After prime or base color dries I look around and find the putty spots that need more attention and give it. More prime and let dry. Back to other things. Repeat until the bulk of the painting is done.
I add parts to the kit in an order that puts on the strongest parts first and the weakest last. Now that the bulk of the kit is together I put on the gear, let set. Start paying attention to ordinance if there is any. Around the end of the paint dry time I'll give it the Future if my finish requires and usually after I have the gear on. That way it has something to set on while the Future dries. After that, decals. Again with Future. Then weathering. Then flat coat. Finally the canopy and weakest of parts like pitot tubes, antennae gear doors, whatever is left.

That's a single engined fighter in a nutshell. If I add resin or PE it all changes depending on the comlexity of what I'm adding.

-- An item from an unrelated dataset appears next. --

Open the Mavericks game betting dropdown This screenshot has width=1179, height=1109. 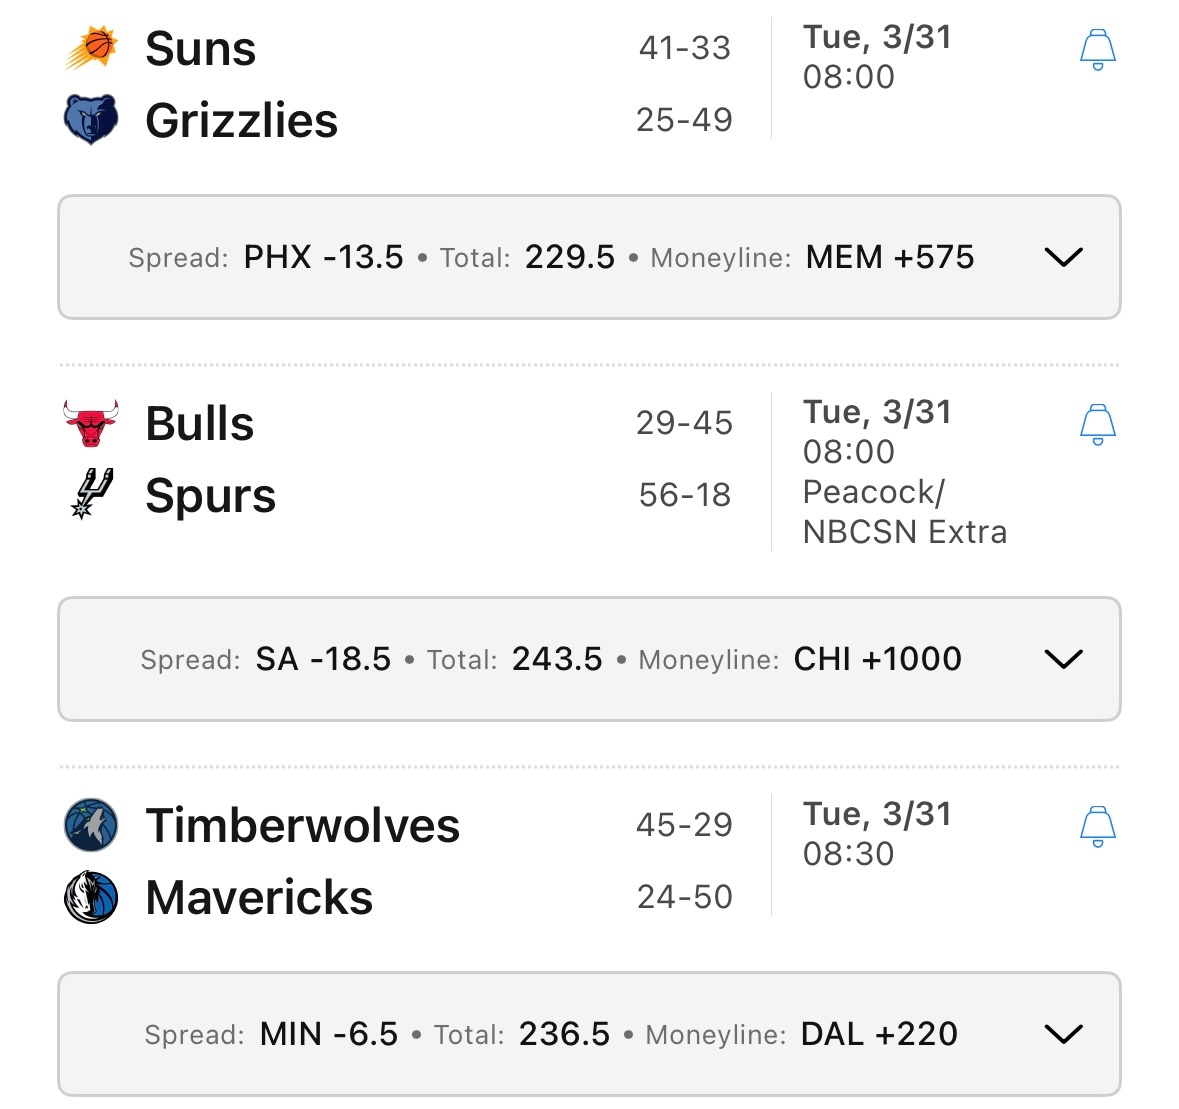tap(1064, 1033)
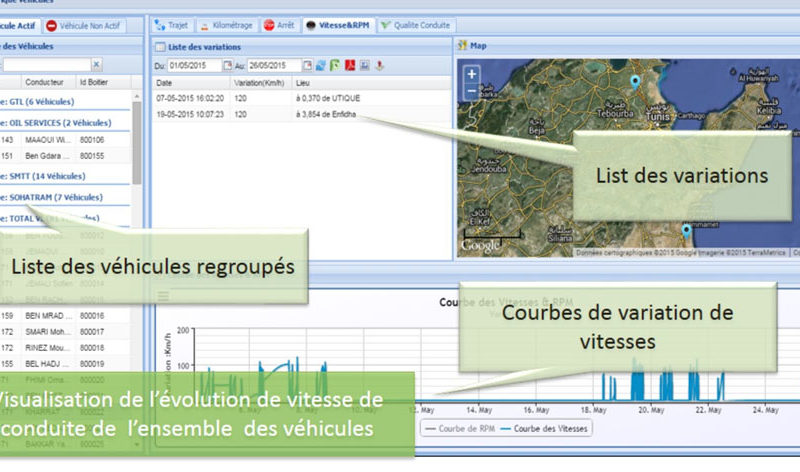
Task: Expand the GTL (6 Véhicules) group
Action: coord(50,103)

Like the fellow before mentioned, I think it's wise to read the instructions. But then, like him, I kinda ignore them. Until I need to paint a part I don't recognize and need a color call out.

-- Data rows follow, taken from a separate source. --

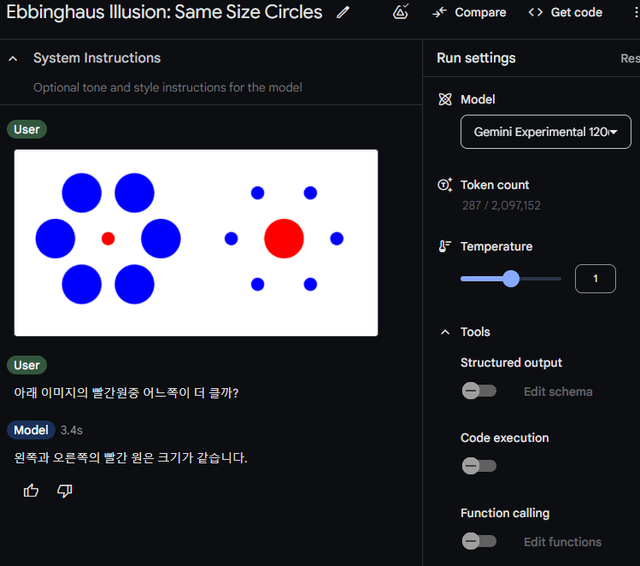Collapse the Tools section
Image resolution: width=640 pixels, height=566 pixels.
[445, 332]
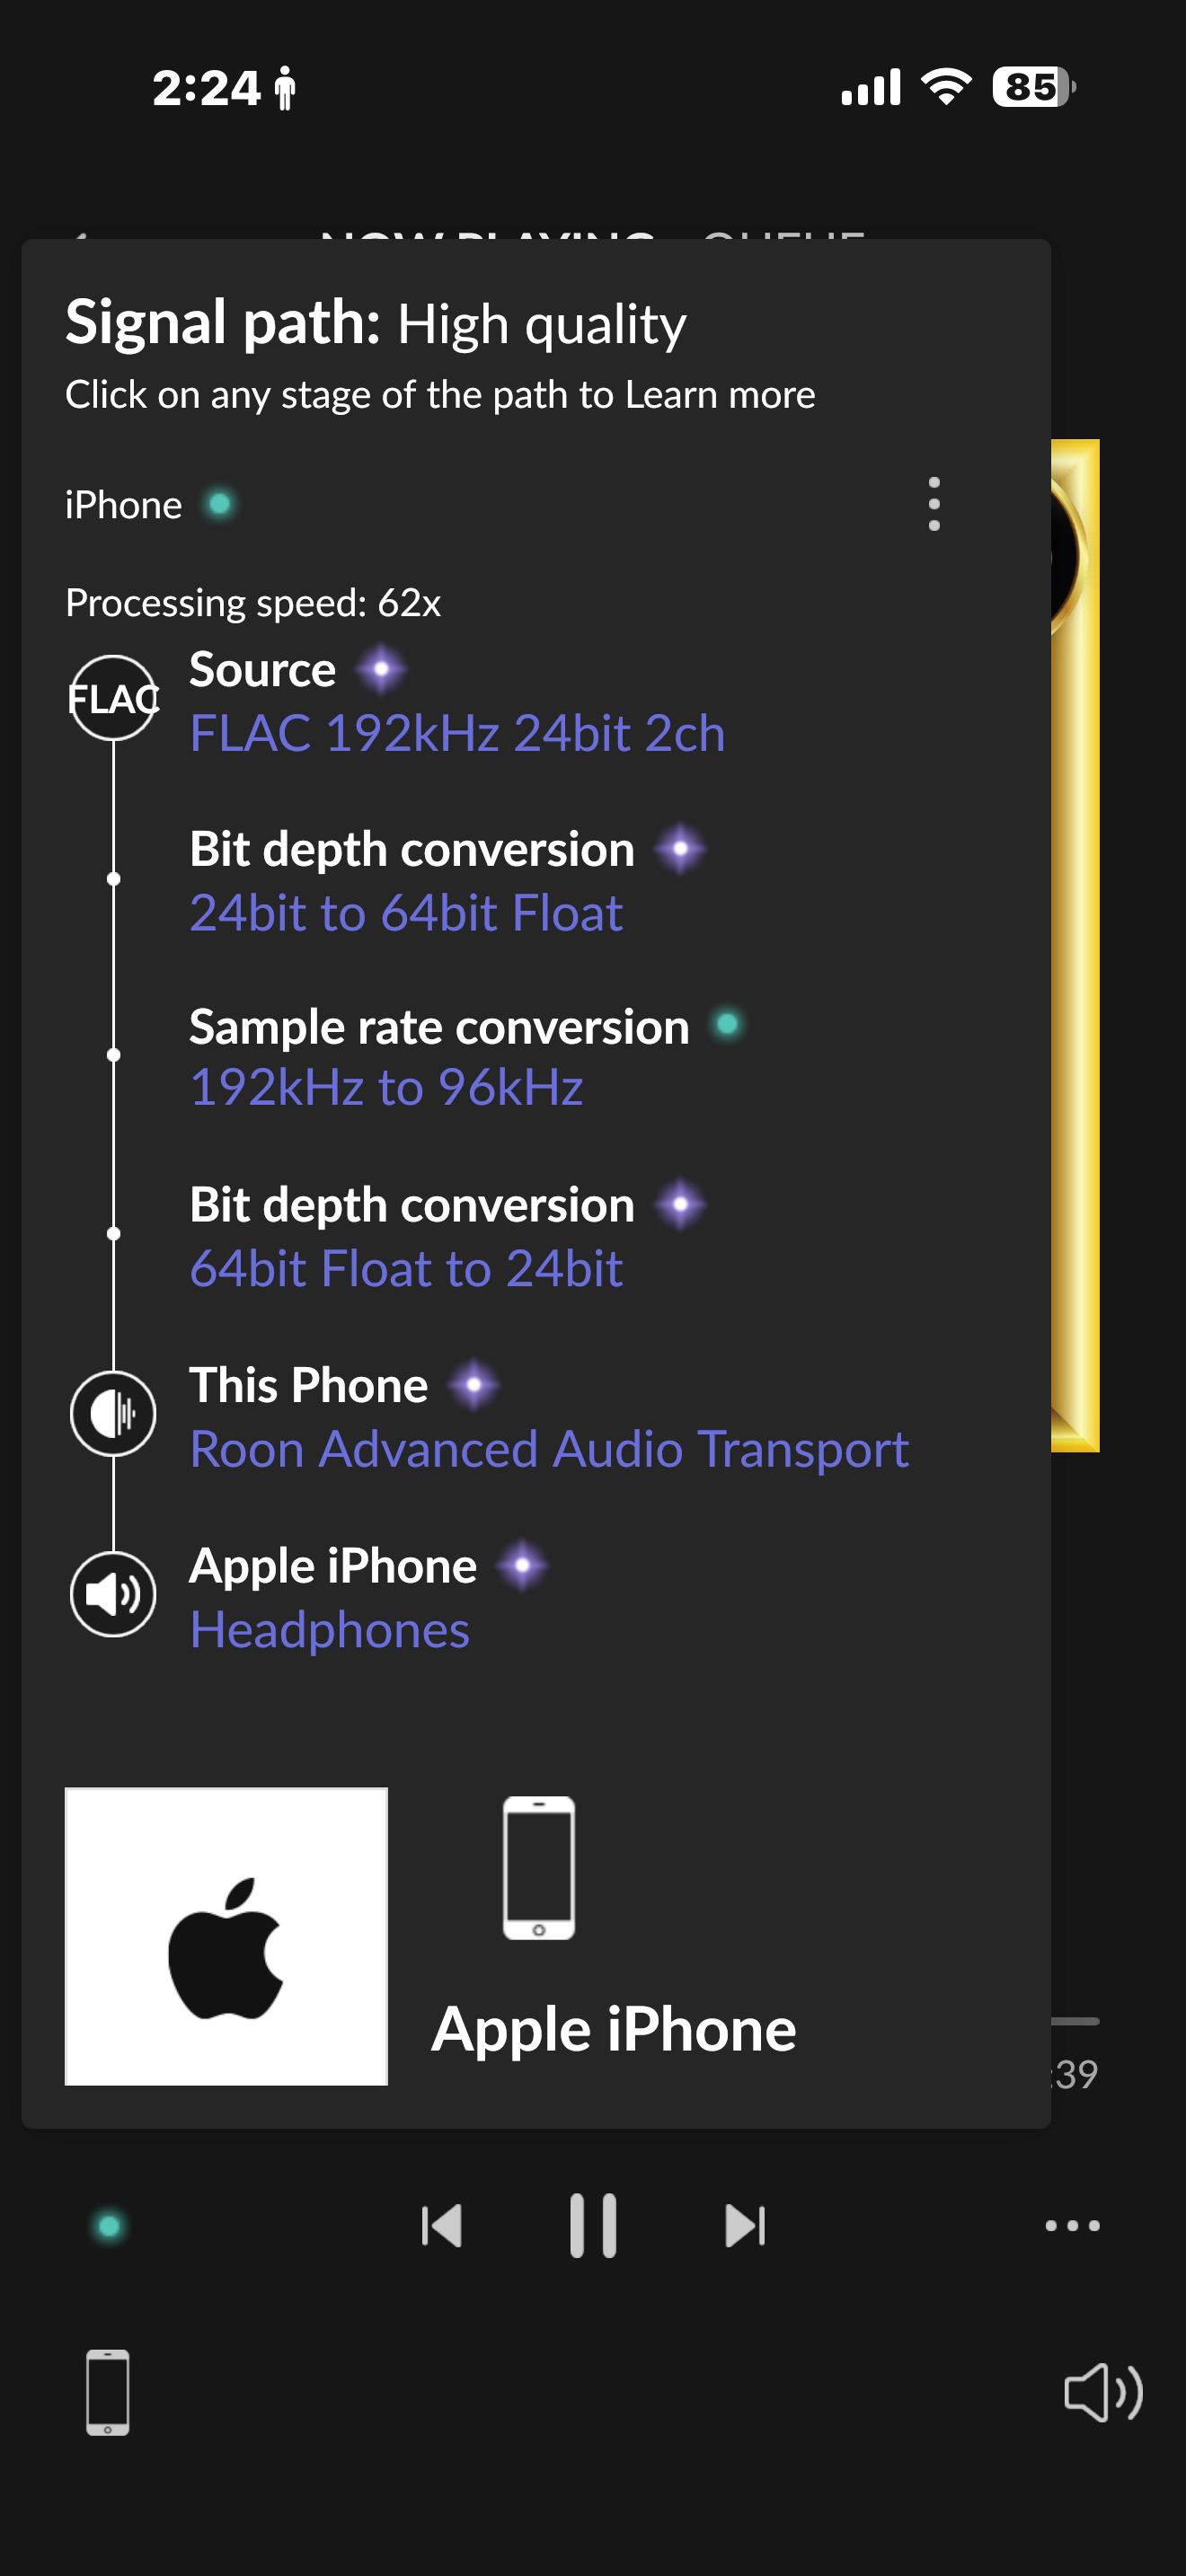Open the three-dot menu beside iPhone
Screen dimensions: 1186x2576
coord(933,504)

Just to throw another wrench into my attempt to answer your question, all the above goes out the window if I'm building something as complex as the previously mentioned SBD-3 from Accurate Miniatures. The kit makers warn the builder to follow the instructions and then oddly enough tell you where to ignore/amend/disregard them. Or they give you an option to follow or change the order of the instructions. From what I've seen so far following the instructions just about to the letter will produce the less painfull build of the kit.

So there you have it.
What I do. And sometimes what I don't do.